Whrrl combines the mapping capabilities of the iPhone with the ability to find information on your friends, where you’ve been, where anybody has been — in essence, connecting people, places, and things. Whrrl currently works on the BlackBerry Pearl and Curve.
iControl’s application isn’t as sexy as Whrrl — it is home automation after all — but it gives users the ability to communicate to the places and things important in their lives, namely their homes or businesses and what’s in them like door locks, air conditioners, lights, and so on.
Add these programs to the applications being developed as part of the Android Developers Challenge (Bread Crumbz, LifeAware, Beetaun) and you can see a locations, locations, locations trend forming. In Wired lingo, it would be:
- plain old voice communications: “expired”
- mobile Internet surfing: “tired”
- using mobile devices to interact with people, places, and things: “wired”
“There’s going to be a ‘what’s going on around me right now’ button,” Kleiner Perkins partner Matt Murphy told BusinessWeek. “You’re always one button away from that immediate context.”

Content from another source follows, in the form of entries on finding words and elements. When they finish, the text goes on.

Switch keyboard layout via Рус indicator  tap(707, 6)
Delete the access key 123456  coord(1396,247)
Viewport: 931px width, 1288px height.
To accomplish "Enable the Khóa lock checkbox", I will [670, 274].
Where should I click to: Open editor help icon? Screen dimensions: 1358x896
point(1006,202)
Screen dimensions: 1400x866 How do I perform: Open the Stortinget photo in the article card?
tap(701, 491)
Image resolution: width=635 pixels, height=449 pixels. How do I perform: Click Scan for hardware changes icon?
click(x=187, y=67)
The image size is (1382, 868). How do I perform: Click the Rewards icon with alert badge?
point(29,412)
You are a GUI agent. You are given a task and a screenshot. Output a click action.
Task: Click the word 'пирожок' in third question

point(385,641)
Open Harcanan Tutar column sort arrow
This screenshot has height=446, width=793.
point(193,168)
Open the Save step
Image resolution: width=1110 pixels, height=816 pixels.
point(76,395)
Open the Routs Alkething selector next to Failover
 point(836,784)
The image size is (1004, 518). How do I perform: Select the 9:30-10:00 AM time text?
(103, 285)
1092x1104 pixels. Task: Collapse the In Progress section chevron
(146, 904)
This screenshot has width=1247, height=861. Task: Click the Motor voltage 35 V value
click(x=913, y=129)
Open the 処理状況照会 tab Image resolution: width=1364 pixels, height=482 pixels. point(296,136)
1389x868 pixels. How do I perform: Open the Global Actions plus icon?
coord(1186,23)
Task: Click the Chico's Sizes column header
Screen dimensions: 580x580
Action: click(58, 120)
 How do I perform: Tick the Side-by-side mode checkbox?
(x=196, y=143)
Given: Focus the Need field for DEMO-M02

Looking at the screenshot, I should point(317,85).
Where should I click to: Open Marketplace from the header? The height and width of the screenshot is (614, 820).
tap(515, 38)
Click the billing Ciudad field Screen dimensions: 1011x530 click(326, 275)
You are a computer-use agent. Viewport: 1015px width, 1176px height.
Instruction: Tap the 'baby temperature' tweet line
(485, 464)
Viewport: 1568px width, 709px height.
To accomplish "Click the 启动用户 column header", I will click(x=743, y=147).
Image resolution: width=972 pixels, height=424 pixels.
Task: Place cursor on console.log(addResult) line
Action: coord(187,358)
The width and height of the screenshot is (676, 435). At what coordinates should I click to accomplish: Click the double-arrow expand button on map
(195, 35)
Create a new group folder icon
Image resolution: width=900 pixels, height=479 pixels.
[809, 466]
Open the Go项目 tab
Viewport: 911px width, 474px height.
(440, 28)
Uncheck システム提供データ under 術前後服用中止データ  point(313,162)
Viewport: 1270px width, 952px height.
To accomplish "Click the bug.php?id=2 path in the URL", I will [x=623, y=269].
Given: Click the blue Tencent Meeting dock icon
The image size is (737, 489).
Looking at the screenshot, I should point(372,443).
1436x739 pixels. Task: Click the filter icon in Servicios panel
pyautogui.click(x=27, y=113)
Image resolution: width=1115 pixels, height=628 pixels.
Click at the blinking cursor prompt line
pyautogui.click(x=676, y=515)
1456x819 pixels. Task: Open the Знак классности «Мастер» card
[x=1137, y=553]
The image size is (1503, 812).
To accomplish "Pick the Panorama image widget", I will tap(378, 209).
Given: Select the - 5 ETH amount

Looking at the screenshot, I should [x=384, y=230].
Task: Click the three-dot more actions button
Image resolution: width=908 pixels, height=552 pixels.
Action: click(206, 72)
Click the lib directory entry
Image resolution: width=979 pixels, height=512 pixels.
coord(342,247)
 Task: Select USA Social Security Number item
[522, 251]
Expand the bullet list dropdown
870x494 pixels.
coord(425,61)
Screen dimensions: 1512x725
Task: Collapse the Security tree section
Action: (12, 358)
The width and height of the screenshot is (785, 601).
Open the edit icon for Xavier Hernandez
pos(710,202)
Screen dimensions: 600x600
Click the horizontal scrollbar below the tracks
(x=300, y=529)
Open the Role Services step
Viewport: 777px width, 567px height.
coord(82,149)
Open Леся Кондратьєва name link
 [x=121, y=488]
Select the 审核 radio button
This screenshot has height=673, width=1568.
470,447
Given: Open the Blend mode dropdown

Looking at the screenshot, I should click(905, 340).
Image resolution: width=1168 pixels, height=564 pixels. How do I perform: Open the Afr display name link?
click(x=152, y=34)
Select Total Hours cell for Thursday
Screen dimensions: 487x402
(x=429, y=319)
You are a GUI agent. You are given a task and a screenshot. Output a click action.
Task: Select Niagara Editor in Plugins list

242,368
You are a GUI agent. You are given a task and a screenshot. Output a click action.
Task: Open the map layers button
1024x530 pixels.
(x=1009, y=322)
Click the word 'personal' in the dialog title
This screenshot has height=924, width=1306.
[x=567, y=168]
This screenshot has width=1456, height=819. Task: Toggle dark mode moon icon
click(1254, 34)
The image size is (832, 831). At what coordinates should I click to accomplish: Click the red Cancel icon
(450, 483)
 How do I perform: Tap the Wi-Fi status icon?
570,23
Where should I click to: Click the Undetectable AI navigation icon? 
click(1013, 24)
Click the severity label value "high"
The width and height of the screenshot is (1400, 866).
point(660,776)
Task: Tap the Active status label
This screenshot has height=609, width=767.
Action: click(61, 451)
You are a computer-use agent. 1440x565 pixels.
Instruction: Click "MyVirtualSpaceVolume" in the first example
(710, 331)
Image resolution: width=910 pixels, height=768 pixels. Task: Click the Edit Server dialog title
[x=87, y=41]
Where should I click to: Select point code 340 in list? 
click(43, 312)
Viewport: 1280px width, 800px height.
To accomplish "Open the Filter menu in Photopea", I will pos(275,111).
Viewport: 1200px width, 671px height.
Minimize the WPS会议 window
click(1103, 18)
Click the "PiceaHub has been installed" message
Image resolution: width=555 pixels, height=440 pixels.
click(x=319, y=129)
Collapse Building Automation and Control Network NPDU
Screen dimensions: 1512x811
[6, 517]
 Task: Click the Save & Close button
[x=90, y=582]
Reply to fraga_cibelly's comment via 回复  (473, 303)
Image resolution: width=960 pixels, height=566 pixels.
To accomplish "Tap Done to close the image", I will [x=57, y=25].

Location-based services like Whrrl have been discussed for many years, but initially it was like: You walk by Starbucks, the store knows you are there, it sends you a $1 off coupon. Yawn.
Location-based services still are considered the next killer mobile app because technology such as GPS, mapping, geo tagging, and social networks are enabling new hardware, software, and user behavior, making Whrrl and another friend tracker, Loopt, possible.
For most people, location-based services are initially hard to understand. Why do I want people to know where I am at all times? Why do I care where my neighbor is?
But when applications like Whrrl and Loopt are a part of the iPhone, BlackBerry, and Android-powered Gphones like Google Maps are today, average users will begin to see the advantages and how they can use these services in their lives.
As BusinessWeek notes, “Say you’re lost in Las Vegas and need a restaurant recommendation. With iPhone in hand, you can scan the locations of nearby restaurants, just Italian restaurants, or just those recommended by foodie friends. Or you could search for the highest-rated bars or kid-friendly activities recommended by friends from your social network.”
“As more phones become GPS-enabled, more and more people are going to want these services,” Charlene Li, a noted analyst with Forrester Research, said to BusinessWeek. “People want information when and where they need it.”
Obviously applications such as Whrrl, Loopt, Beetaun, and LifeAware are just a start. There’s a great deal of work to be done before people accept location-based services, especially when it comes to adding friends (yet another service to get everybody involved in) and privacy and security. Business models for these programs have yet to be worked out.
But over time, as the open social movement takes root and unites social networks like Facebook, MySpace, and Twitter and trust is established between everybody involved, people will feel more comfortable using a service like Whrrl. And in the meantime, it doesn’t hurt that it now has the Kleiner Perkins seal of approval.
Speaking of iPhone and location-based services, I wonder if Steve has tried Twitter-client Twinkle? It also let’s you take pics. Unfortunately, location is only visible to folks also running the app or on uploaded photo pages.
@ Dave Zatz
No I haven’t but… it looks very nice indeed.
This is yet more proof that the iPhone official SDK will deliver some exceptional third-party efforts, and far exceed other mobile platforms – for now at least.
Still cannot believe that iPhone does not provide a compelling API for developer to build map based application. Android, on the other end is very good at it. So Apple, when are you going to provide all developers with a map SDK?
Thanks for sharing these useful information! This is really interesting information for me.